* Begin Extracted material *

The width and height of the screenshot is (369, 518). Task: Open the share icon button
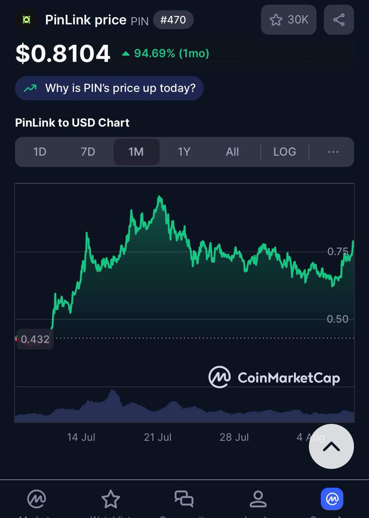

* End Extracted material *
* Begin Extracted material *

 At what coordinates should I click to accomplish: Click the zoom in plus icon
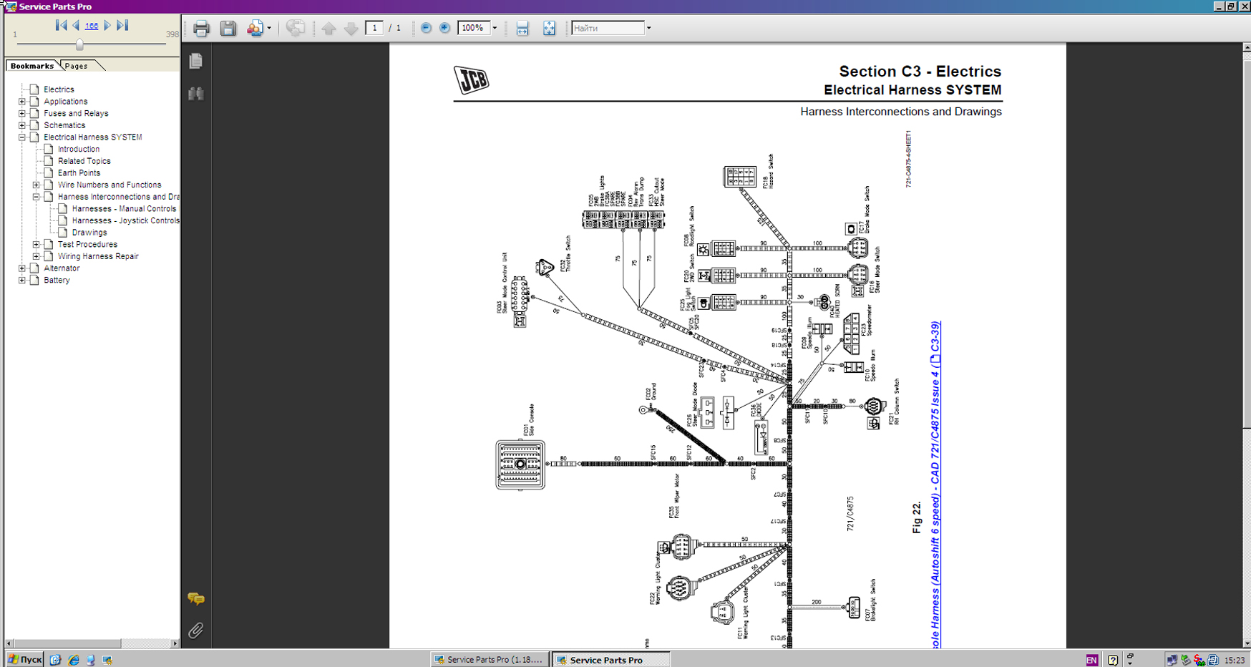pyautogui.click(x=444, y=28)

* End Extracted material *
* Begin Extracted material *

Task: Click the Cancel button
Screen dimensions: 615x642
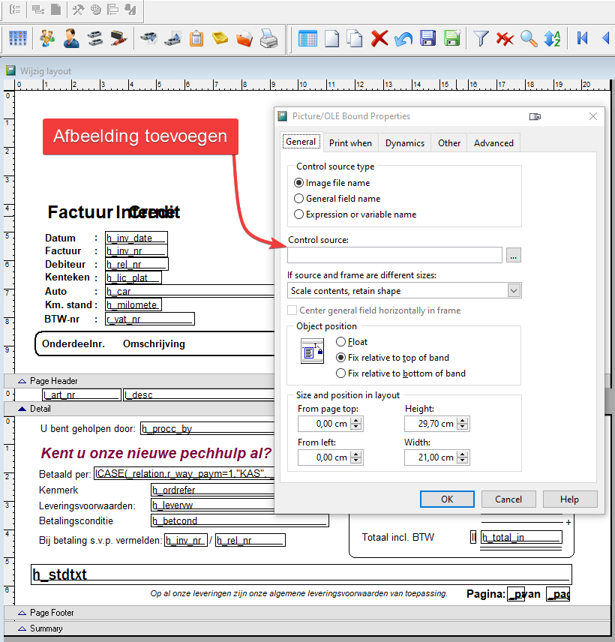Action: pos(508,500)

* End Extracted material *

Find every line above that contains the word "icon", and copy each of those lines.

The width and height of the screenshot is (369, 518). Task: Open the share icon button
 At what coordinates should I click to accomplish: Click the zoom in plus icon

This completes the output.